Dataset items
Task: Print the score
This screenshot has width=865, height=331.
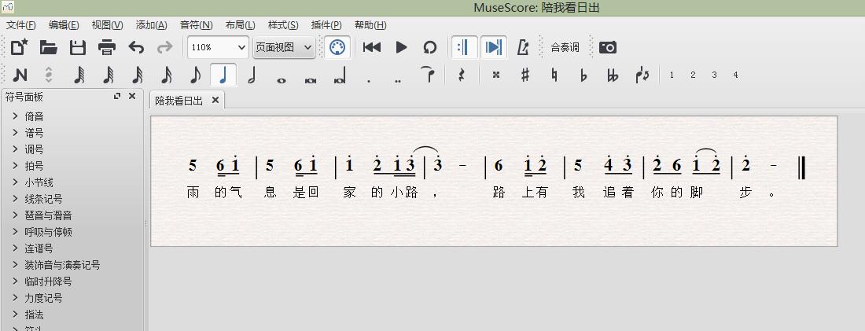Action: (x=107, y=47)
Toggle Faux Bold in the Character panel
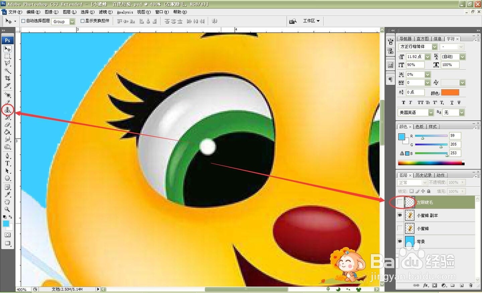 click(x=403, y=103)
--
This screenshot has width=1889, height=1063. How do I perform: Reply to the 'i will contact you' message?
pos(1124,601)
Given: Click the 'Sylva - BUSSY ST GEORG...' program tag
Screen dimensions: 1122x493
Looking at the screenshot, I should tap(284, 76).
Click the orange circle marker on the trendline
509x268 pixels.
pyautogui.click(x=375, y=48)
---
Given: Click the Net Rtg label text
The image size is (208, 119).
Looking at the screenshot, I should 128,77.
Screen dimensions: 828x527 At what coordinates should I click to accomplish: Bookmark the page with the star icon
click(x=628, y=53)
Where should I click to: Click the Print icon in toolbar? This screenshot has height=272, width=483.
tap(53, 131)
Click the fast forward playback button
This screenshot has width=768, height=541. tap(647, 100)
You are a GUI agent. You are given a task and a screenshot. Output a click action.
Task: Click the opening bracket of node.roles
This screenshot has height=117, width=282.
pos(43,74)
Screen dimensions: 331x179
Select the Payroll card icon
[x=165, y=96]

• [TASK]: Above, copy the data word for word, starting with the line that contains "Task: Print the score" and ending with the line that contains "click(x=403, y=103)", both lines included. Omit the pictures from your copy.

• [TASK RESPONSE]:
Task: Print the score
This screenshot has width=865, height=331.
Action: (x=107, y=47)
Toggle Faux Bold in the Character panel
 click(x=403, y=103)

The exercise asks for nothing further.